Well, Mr. Postman just brought my starter pack of the new collectible D&D miniatures, and since I'm home eating lunch I thought I'd give you guys my first impression.

a) The figures are very small. Well, not VERY small, probably about Warhammer scale, but for someone accustomed to Mage Knight they strike me as pretty tiny. They are also very dark, with a generally subdued color palette that obscures a lot of the detail unless you're looking very closely. The paint job and the sculpts are middling--better than Mage Knight's first set, certainly, but not quite up to current WizKids standards.

b) As a stand-alone game, it looks very complex. It doesn't have any of the elegance or simplicity of Mage Knight (it's only competition in the realm of collectible miniature games), and the rule book is thick and intense. On the bright side, the game looks essentially identical to a D&D combat round. If you're already into D&D and know the system, playing this game will be cake--if a bit lacking in the roleplaying department.

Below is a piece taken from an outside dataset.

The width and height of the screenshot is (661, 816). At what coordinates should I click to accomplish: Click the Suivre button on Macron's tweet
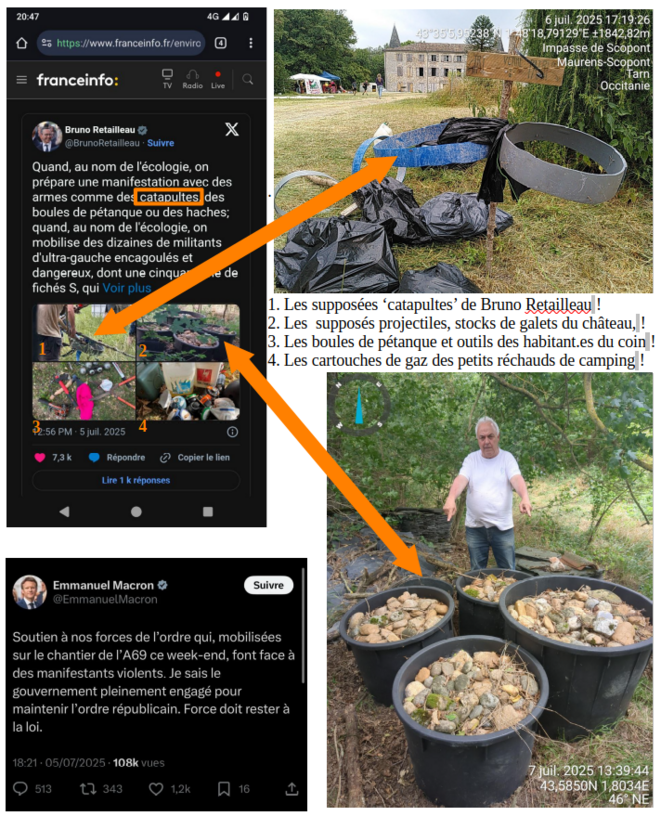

c) As a companion to the RPG, I have to admit it looks pretty cool. It comes with a big fold-out maps and several full-color map cards, and could facilitate battles quite helpfully. The problem, of course, is that you'll have to buy a ton of packs to get all the guys you need for a given adventure (or just structure your adventure around the random guys you open in a pack--but how many adventures require you to fight a lone kobold?).

d) A starter costs 20 bucks and has 16 guys, so you're getting a better cost-per-figure than Mage Knight. Still kind of expensive, though. I'm not sure what boosters cost or how many are in one, but we'll see.
« Last Edit: August 07, 2003, 03:40:55 PM by Fellfrosch »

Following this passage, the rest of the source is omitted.